Opinion ID: 402425
Heading Depth: 3
Heading Rank: 2

Heading: Amendment to the complaint

Text: 28 Section 10(b) provides that an action must be brought within six months of the events the subject of the complaint, but permits an ALJ, in the exercise of his discretion, to allow amendment of a complaint during the proceedings. 29 U.S.C. § 160(b). Amendments closely related to the original charges are deemed filed at the time the original complaint issued. See NLRB v. Fant Milling Co., 360 U.S. 301, 79 S.Ct. 1179, 3 L.Ed.2d 1243 (1959); NLRB v.
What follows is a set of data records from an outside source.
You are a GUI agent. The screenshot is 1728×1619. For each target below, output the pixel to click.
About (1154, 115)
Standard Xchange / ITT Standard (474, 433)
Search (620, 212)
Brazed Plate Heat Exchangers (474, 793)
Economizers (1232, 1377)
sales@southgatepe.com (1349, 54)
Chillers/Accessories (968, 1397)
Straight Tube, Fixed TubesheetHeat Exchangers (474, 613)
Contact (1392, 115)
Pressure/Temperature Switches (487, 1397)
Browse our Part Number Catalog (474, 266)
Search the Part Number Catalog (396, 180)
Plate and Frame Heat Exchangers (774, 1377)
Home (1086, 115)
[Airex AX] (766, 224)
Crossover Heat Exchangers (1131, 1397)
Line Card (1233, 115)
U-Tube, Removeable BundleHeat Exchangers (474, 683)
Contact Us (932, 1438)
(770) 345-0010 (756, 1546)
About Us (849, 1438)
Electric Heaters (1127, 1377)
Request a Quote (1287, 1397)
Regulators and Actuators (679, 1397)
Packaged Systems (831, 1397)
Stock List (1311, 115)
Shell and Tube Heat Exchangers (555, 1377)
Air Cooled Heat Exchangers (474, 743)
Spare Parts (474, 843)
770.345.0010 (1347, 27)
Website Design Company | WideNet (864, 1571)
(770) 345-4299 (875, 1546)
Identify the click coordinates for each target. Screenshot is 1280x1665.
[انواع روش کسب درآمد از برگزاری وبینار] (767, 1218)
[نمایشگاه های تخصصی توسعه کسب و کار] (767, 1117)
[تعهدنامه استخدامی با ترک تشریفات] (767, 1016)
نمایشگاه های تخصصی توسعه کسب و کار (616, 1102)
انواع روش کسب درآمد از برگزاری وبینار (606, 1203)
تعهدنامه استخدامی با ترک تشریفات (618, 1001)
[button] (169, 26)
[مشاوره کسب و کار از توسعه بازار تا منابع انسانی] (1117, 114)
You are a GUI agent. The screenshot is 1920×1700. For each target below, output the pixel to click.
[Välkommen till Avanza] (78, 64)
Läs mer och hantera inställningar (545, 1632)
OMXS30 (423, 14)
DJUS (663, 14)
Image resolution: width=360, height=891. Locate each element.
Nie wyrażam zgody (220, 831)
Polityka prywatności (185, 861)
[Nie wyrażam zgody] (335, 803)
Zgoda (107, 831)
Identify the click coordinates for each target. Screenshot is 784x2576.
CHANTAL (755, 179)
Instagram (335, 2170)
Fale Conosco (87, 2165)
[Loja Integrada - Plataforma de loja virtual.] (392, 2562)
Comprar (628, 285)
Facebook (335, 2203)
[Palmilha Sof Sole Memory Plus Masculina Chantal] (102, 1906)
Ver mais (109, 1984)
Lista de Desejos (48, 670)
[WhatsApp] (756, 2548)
Jack La Lanne Management Corp., 539 F.2d 292, 295 and n.1 (2d Cir. 1976). In this case, the original complaint had been filed February 5, 1979. On the second day of the hearing, the ALJ permitted the General Counsel to amend the complaint to charge that R. M. Tanaka, in October of 1978, unlawfully coerced employees to sign an agreement that the company was nonunion. Had the ALJ refused to allow the amendment, the new charge would have been time-barred. We find that the additional allegation was related to the same series of allegedly unfair labor practices designed to keep R. M. Tanaka nonunion. See NLRB v. Jack La Lanne Management Corp., 539 F.2d at 295. The grant of the amendment was within the ALJ's discretion. Thus there was no violation of R. M. Tanaka's procedural due process rights.